Art. 1.464 – Tem o credor direito a verificar o estado do veículo empenhado, inspecionando-o onde se achar, por si ou por pessoa que credenciar.
Lei 10.406/2002 – Acesso em 02/03/2026
O Art. 1.464 do Código Civil, inserido no capítulo que trata do penhor, confere ao credor pignoratício um importante direito acessório: a faculdade de verificar o estado do veículo empenhado. Esta prerrogativa visa proteger o interesse do credor na manutenção da garantia real, assegurando que o bem não sofra deterioração ou desvalorização que possa comprometer a satisfação de seu crédito. A norma reflete o princípio da conservação da garantia, fundamental nas relações de crédito com lastro em bens móveis.

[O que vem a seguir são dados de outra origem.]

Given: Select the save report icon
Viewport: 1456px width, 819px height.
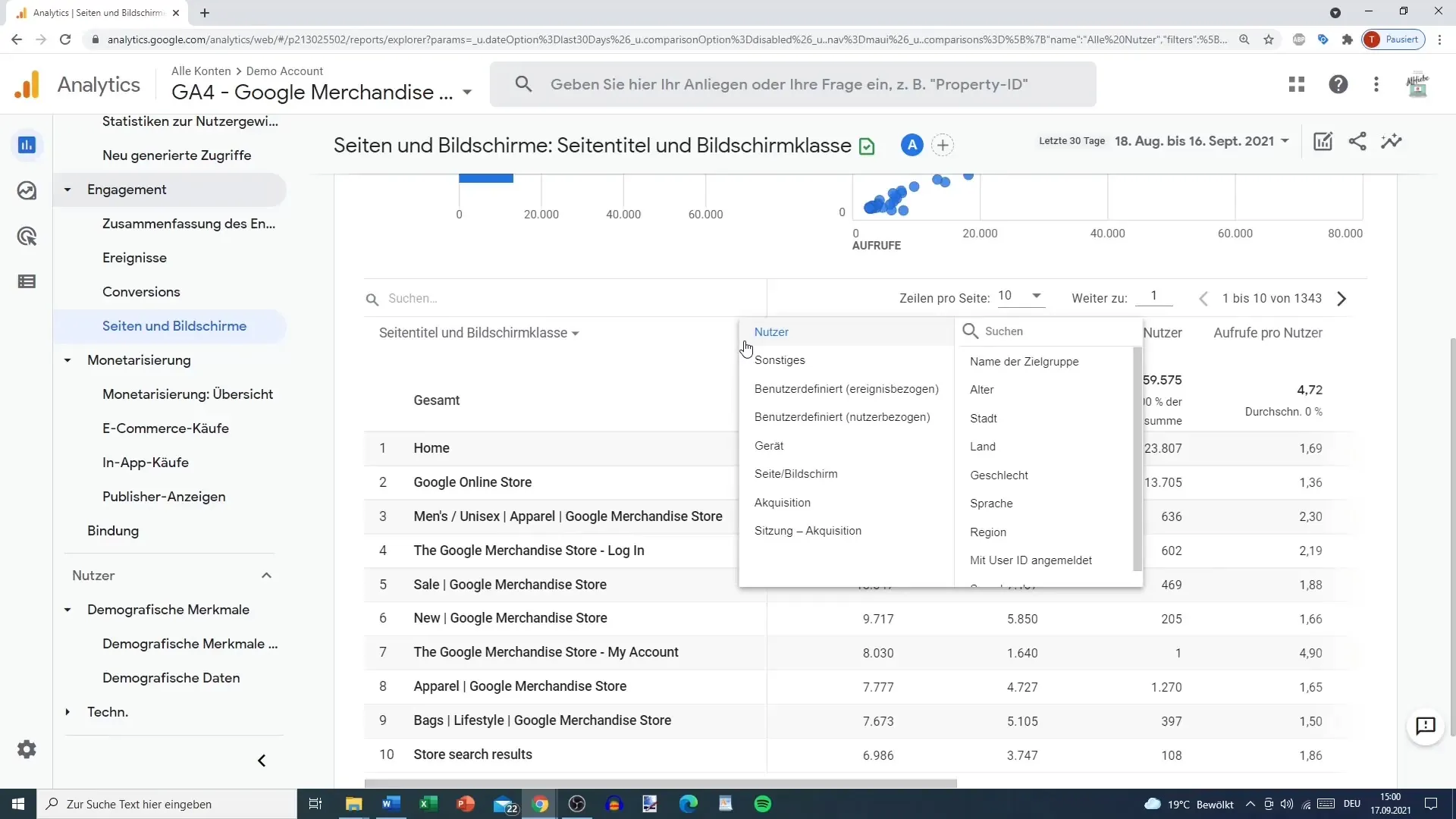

A redação do dispositivo é clara ao permitir que a inspeção seja realizada tanto pelo próprio credor quanto por pessoa por ele credenciada, o que confere flexibilidade na execução desse direito. A expressão “onde se achar” indica que o devedor não pode impor um local específico para a verificação, devendo o veículo ser inspecionado no local em que estiver, seja na posse do devedor ou de terceiro. Essa disposição é crucial para evitar manobras que dificultem ou impeçam o exercício do direito de fiscalização do credor, reforçando a segurança jurídica da operação de penhor.
Na prática advocatícia, o Art. 1.464 pode ser invocado em situações de suspeita de má-fé do devedor ou de deterioração do bem empenhado. A recusa injustificada do devedor em permitir a inspeção pode configurar violação contratual e, dependendo das circunstâncias, ensejar a antecipação do vencimento da dívida, conforme previsto no Art. 1.425, III, do Código Civil, ou até mesmo a busca e apreensão do bem. Conforme análises realizadas pelo sistema de inteligência artificial jurídica Redizz, que mapeia a legislação brasileira, a jurisprudência tem se mostrado favorável à proteção do credor nesses casos, desde que o pedido de inspeção seja razoável e não abusivo.
Embora o artigo não detalhe a periodicidade ou a forma da inspeção, entende-se que ela deve ser exercida de maneira a não perturbar indevidamente a posse do devedor. Controvérsias podem surgir quanto à razoabilidade da frequência das vistorias ou à necessidade de prévio aviso. A doutrina majoritária, contudo, inclina-se por uma interpretação que equilibre o direito do credor à fiscalização com o direito do devedor à posse pacífica do bem, sugerindo que a inspeção deve ser pontual e justificada, evitando-se o abuso de direito.